#### Objective
Can you copy out word for word the rows that open with the line containing "You are a GUI" and close with the line containing "Viewport: 1062px width, 732px height.", including both of those lines?

#### Recorded data

========================

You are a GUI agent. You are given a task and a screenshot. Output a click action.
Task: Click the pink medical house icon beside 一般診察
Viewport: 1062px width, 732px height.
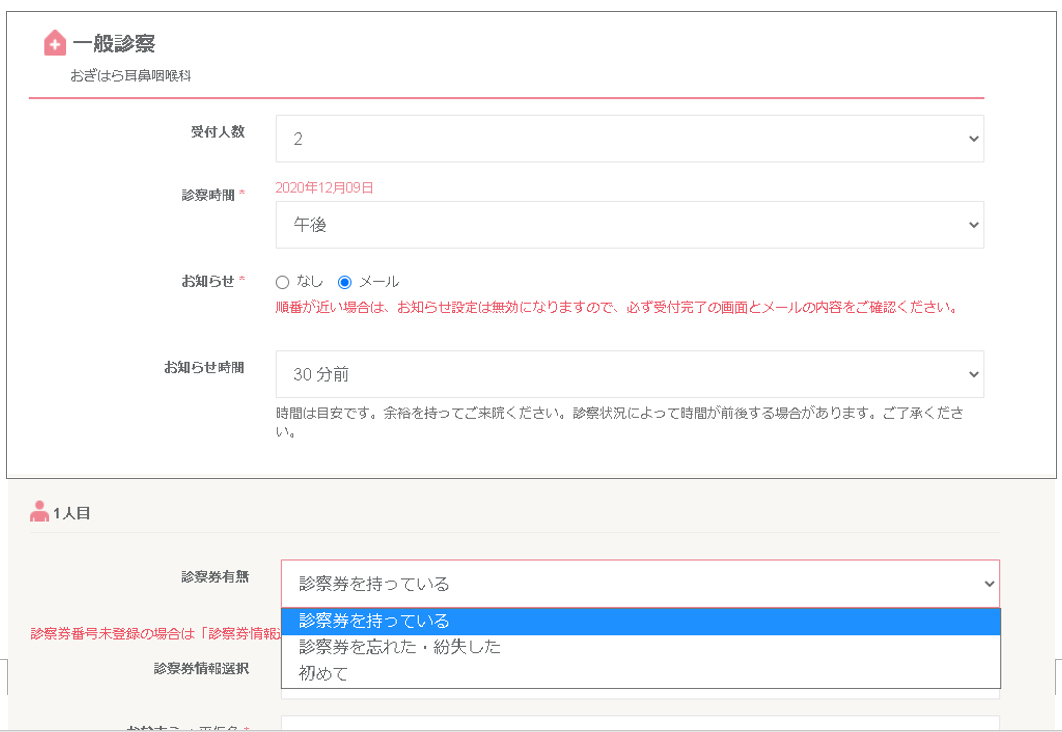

========================

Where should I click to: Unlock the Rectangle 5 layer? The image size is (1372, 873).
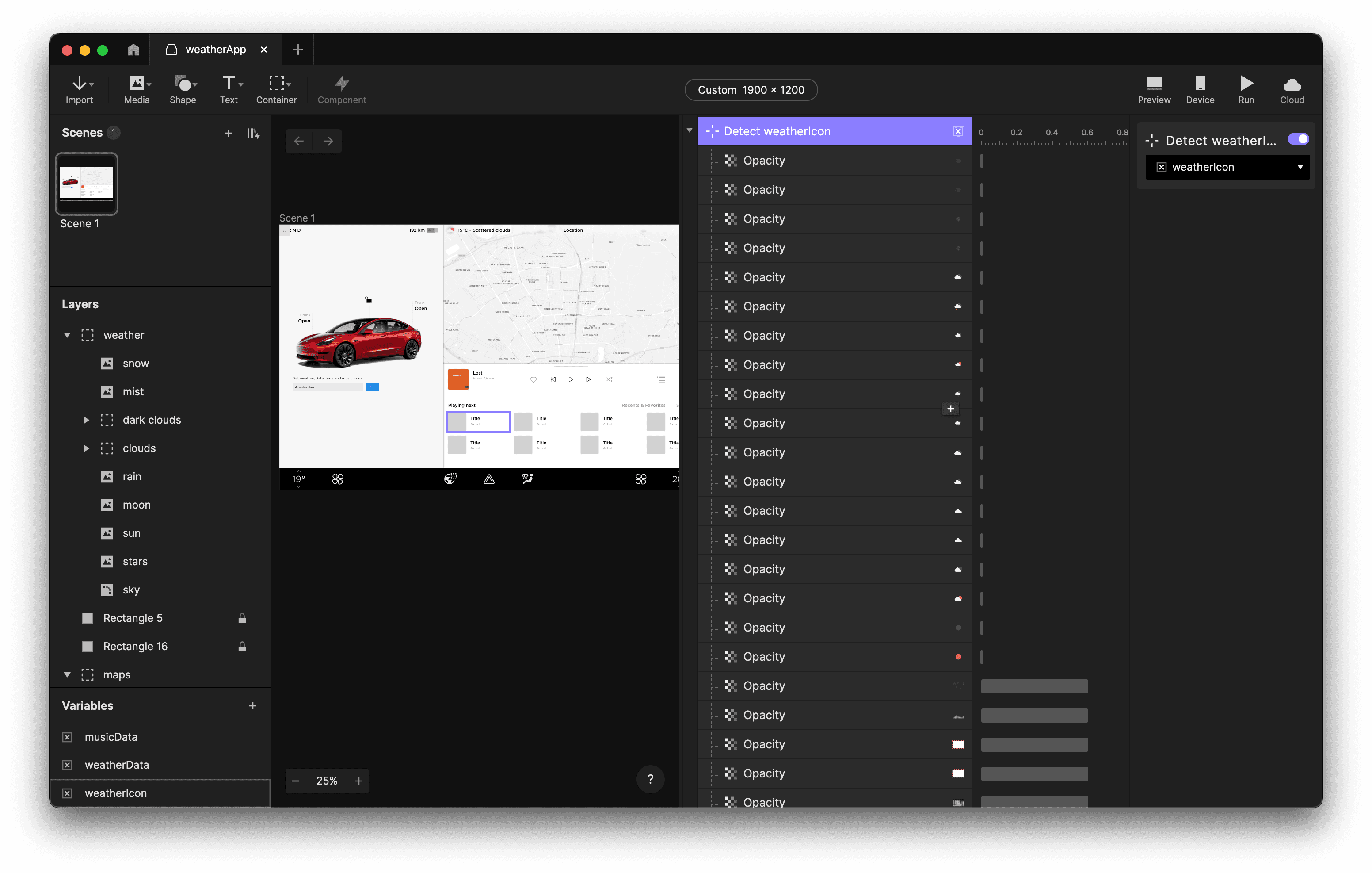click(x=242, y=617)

========================

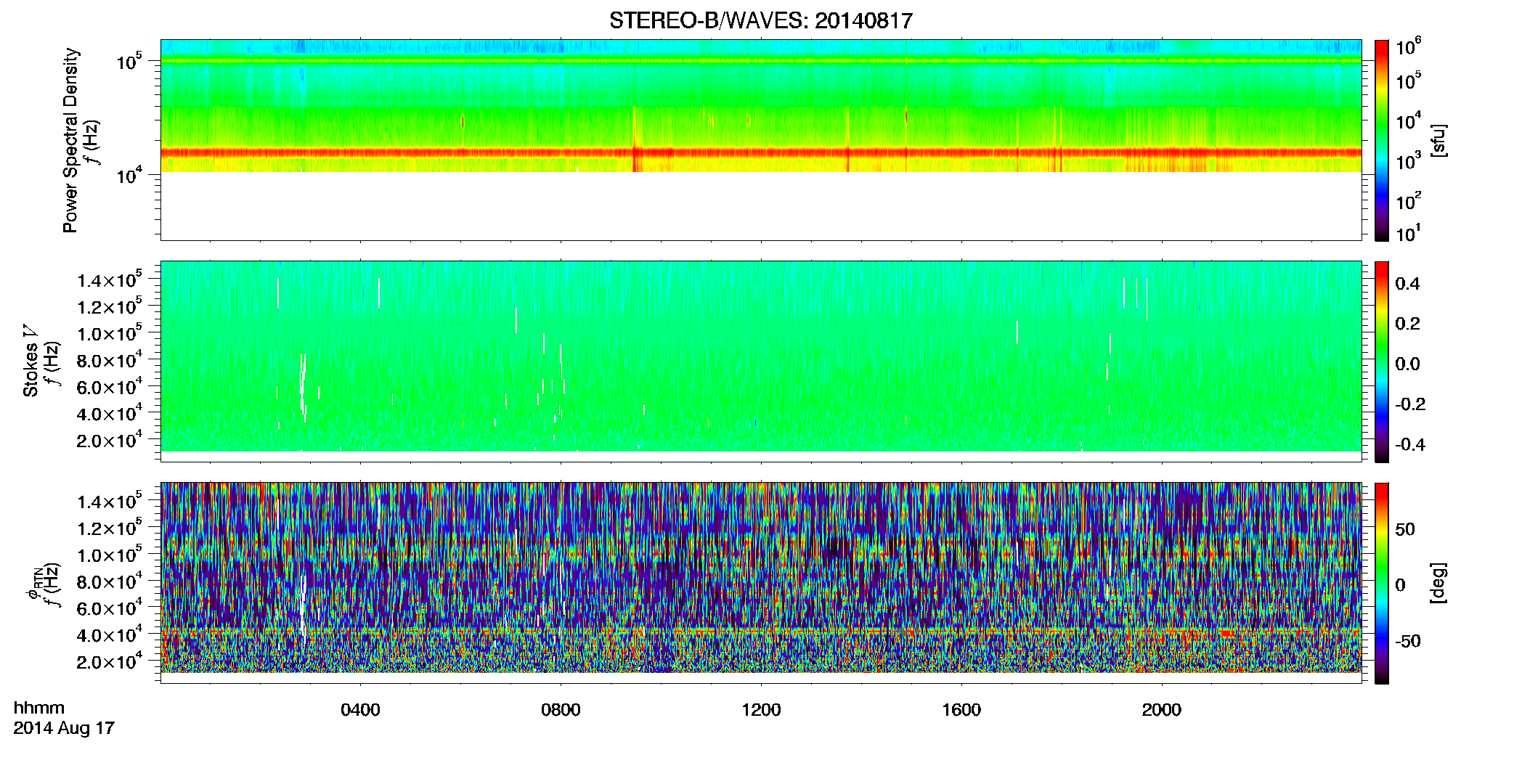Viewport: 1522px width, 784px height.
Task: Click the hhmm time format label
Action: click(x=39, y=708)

========================

#### Result below
You are a GUI agent. You are given a task and a screenshot. Output a click action.
Task: Click the pink medical house icon beside 一般診察
Viewport: 1062px width, 732px height.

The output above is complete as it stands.